**WHAT IS EXPECTED**: Find "Task: Switch to the 轨迹 track tab" and "Given: Enable the Free Edges radio button" in the records below. Copy the lines holding them and every line between, exactly, and no others.

EXTRACTED DATA Block Start

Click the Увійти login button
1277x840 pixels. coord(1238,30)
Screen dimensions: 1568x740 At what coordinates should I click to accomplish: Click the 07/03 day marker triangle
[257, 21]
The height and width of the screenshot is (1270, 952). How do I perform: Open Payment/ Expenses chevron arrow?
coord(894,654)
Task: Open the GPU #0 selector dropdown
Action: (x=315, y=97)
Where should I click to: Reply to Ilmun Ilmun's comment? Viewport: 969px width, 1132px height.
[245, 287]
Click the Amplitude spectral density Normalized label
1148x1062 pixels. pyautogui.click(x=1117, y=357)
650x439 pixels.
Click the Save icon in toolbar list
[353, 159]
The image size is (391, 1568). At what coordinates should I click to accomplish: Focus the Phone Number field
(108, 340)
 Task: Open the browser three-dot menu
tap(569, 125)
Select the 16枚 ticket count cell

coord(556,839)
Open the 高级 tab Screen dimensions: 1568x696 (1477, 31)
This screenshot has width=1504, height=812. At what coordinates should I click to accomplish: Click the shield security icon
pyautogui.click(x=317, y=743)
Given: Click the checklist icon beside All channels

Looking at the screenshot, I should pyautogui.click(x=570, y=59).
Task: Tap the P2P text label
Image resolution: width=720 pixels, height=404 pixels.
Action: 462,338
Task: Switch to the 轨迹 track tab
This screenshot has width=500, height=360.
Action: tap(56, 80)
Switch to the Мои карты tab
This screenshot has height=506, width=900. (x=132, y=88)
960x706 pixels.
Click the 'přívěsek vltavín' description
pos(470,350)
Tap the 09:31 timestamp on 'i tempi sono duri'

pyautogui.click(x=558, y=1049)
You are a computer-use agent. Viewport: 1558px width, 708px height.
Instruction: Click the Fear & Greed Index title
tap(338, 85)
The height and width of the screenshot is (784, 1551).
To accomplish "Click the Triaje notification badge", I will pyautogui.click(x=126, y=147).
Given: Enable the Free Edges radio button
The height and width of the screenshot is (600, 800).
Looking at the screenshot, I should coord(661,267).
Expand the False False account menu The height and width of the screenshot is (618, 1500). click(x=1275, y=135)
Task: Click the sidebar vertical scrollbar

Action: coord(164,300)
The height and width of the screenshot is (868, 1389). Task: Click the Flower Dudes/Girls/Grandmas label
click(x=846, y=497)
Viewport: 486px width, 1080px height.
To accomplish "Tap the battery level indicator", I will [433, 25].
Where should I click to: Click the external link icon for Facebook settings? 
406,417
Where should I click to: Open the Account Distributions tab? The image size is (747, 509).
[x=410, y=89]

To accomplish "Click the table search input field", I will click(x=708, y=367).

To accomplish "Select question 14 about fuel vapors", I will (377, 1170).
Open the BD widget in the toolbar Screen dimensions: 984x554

EXTRACTED DATA Block End

**FINISHED TASK**:
Task: Switch to the 轨迹 track tab
This screenshot has width=500, height=360.
Action: tap(56, 80)
Switch to the Мои карты tab
This screenshot has height=506, width=900. (x=132, y=88)
960x706 pixels.
Click the 'přívěsek vltavín' description
pos(470,350)
Tap the 09:31 timestamp on 'i tempi sono duri'

pyautogui.click(x=558, y=1049)
You are a computer-use agent. Viewport: 1558px width, 708px height.
Instruction: Click the Fear & Greed Index title
tap(338, 85)
The height and width of the screenshot is (784, 1551).
To accomplish "Click the Triaje notification badge", I will pyautogui.click(x=126, y=147).
Given: Enable the Free Edges radio button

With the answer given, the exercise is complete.